Meskipun di Saudi Arabia relatif aman dari gangguan produksi yang diakibatkan oleh stabilitas politik dan sanksi internasional, Kerjaan Saudi harus waspada dengan berbagai ancaman serangan militer yang berasal dari pemberontak di negara tetangga. Pada bulan Maret 2022 tercatat bahwa KIlang Minyak Saudi Arabia di Riyadh diserang oleh pesawat tanpa awak atau drone yang memicu kebakaran kecil tetapi belum menggangu pasokan minyak. Sebelumnya pada bulan September 2019 juga pernah terjadi serangan pada kilang minyak Aramco di Khuras. Dalang dari serangan pesawat tanpa awak tersebut adalah pemberonatak Houthi di Yaman yang didukung oleh negara Iran yang beraliran Syiah Islam.
Rentetan kejadian tersebut mengharuskan Saudi Arabia untuk melindungi fasilitas kilang minyaknya, karena sedikit saja terjadi gangguan pasokan minyak Saudi akan berakibat pada stabilitas harga minyak dunia. Sebenarnya Kerjaaan Saudi telah memiliki sistem pertahanan bernilai miliaran dollar untuk membeli peralatan militer dari Amerika Serikat khususnya baterai sistem pertahanan udara Patriot dari Saudi tapi nyatanya masih kecolongan serangan drone.
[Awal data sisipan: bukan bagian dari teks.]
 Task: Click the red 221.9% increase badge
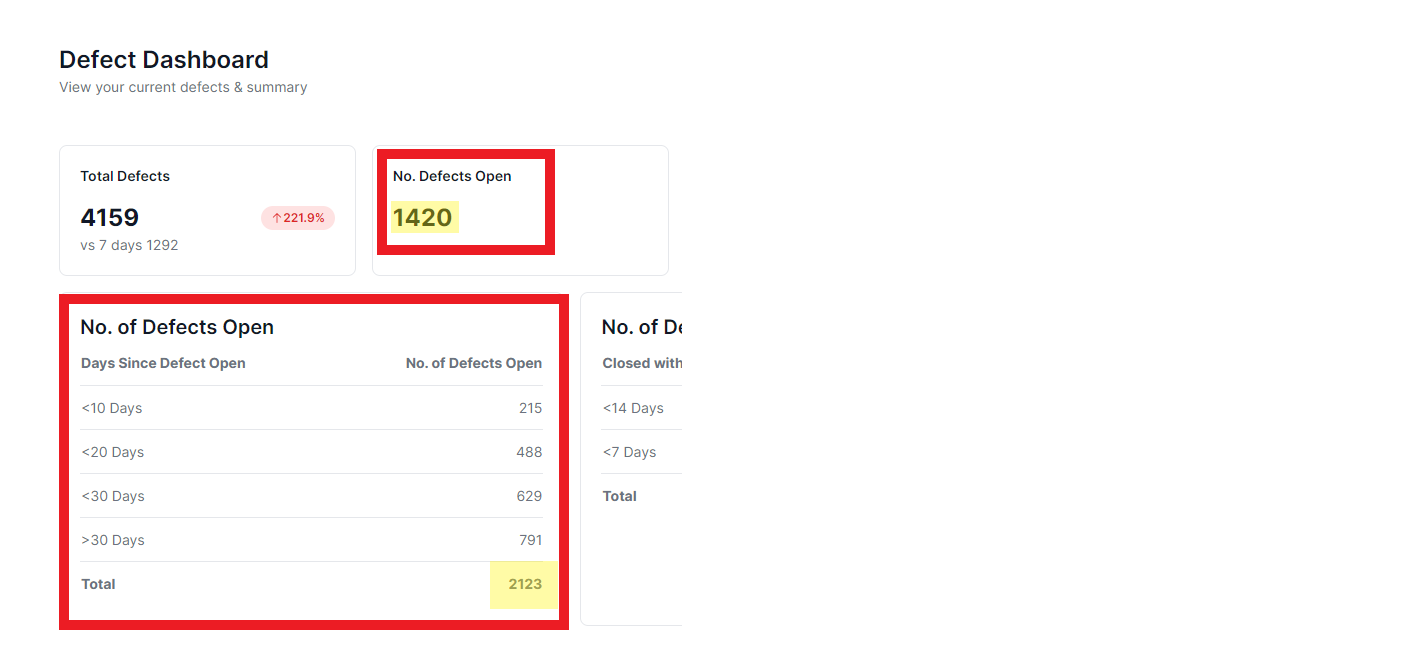[x=298, y=218]
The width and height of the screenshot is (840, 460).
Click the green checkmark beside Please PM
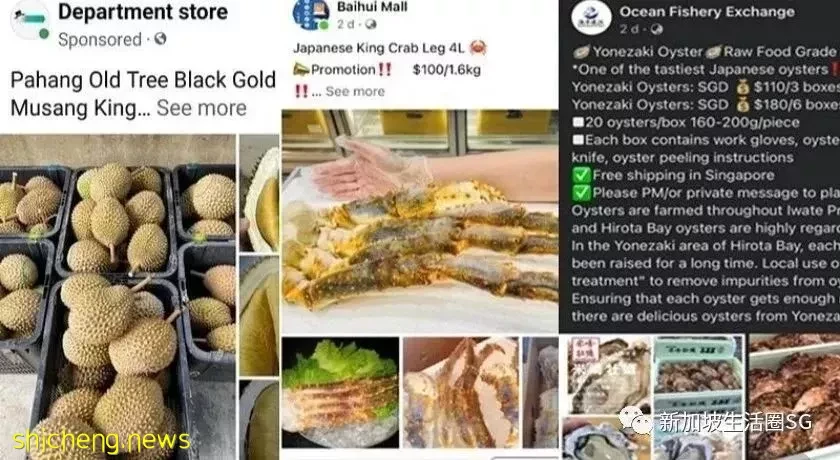click(582, 193)
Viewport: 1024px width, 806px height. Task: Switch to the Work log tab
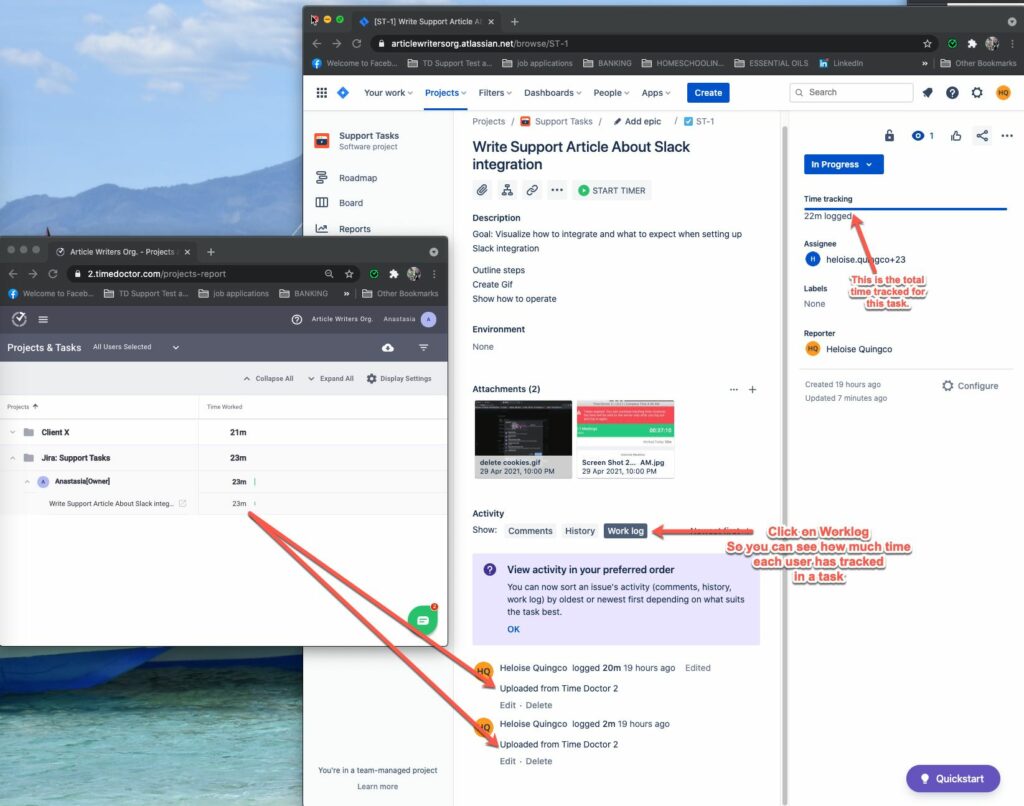[625, 531]
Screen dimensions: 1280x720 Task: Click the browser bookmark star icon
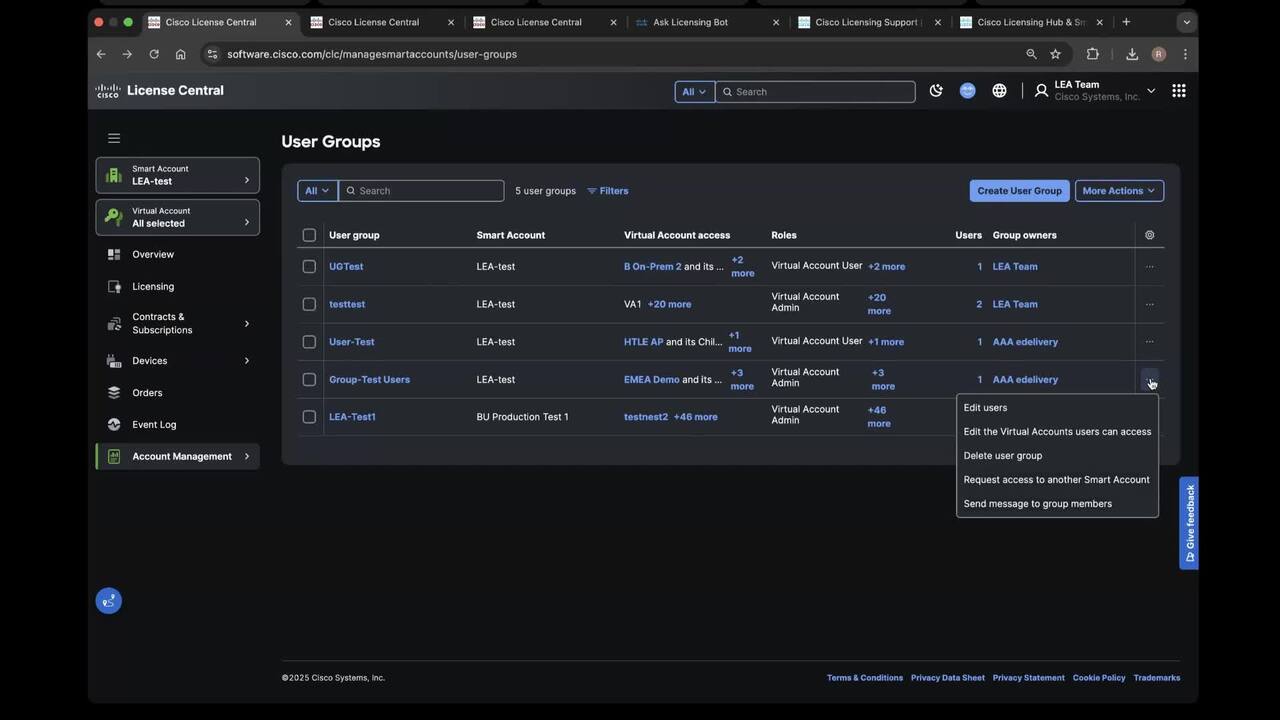pos(1055,54)
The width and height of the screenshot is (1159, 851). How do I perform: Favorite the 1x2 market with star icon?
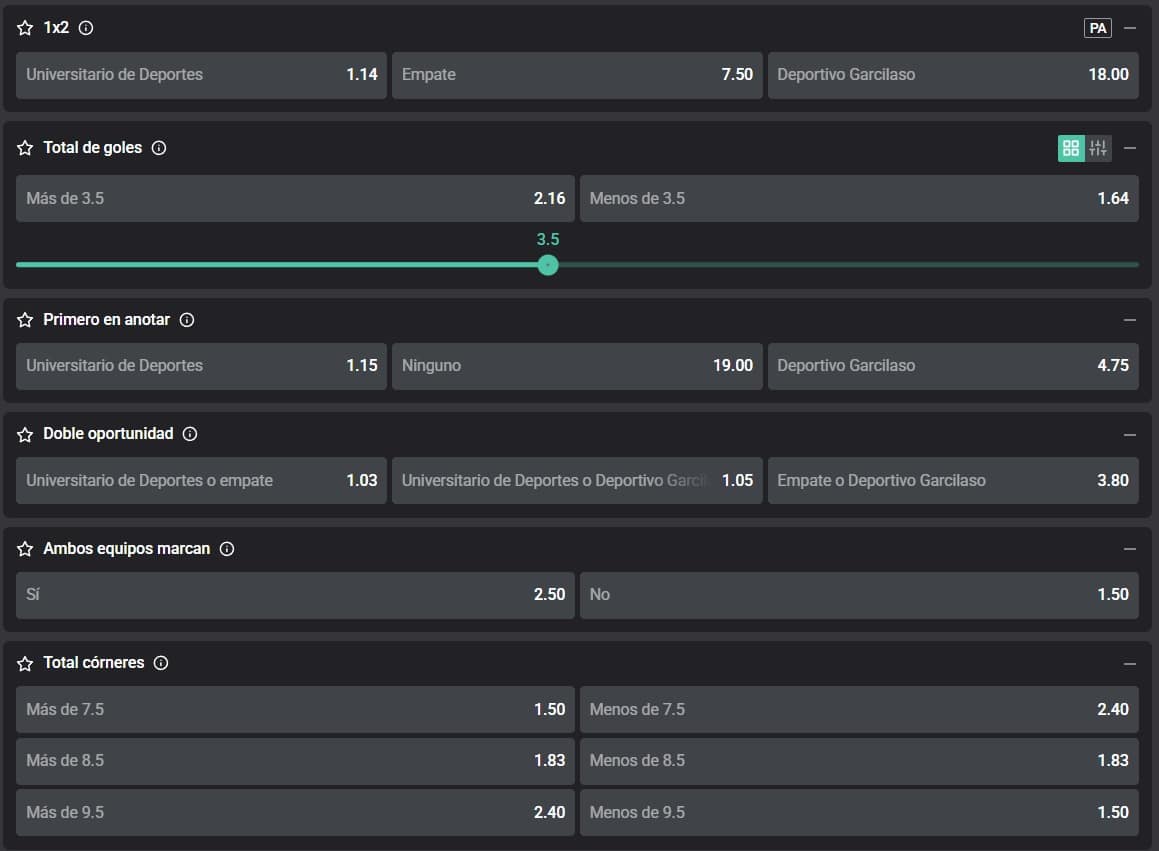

Sehingga pihak kerajaan membeli 1,050 rudal canggih buatan Bpeing yang terdiri dari 650 rudal jelajah SLAM ER dan 400 rudal antikapal Harpoon Block II dengan transakis lebih dari 2 miliar dollar AS. Proposal pembelian senjata tersebut telah disetujui oleh parlemen AS pada bulan Mei 2020.
Tapi dibalik kebijakan kerajaan Saudi untuk memperkuat perlindungan terhadap fasilitas kilang minyaknya, pihak pemerintahan Saudi terlah menyiapkan kebijakan alternatif utntuk mengurangi ketergantungan pada bisnis minyak. Pemerintah Saudi Arabia mulai terbuka dengan mencanangkan program reformasi Visi 2030, salah satunya adalah pada bidang pariwisata.
Program ini dicanangkan oelh Putera Mahkota Mohammed bis Salman untuk menfurangi ketergantungan pemasukan negara dari sektor perminyakan dan penyelenggaraan ibadah haji dan umroh. Kini berbagai kebijakan baru diluncurkan yang berisi kelonggaran-kelonggaran yang selama ini tidak diberikan untuk lebih menggiatkan perekonomian negara Saudi. Seperti dikutip dari berbagai media, Komisi Arab Saudi untuk pariwisata mengupload pertauran baru yang membuat pemerintah Saudi terbuka antara lain pertauran tentang hiburan, kelonggaran berpakaian dan lain lain.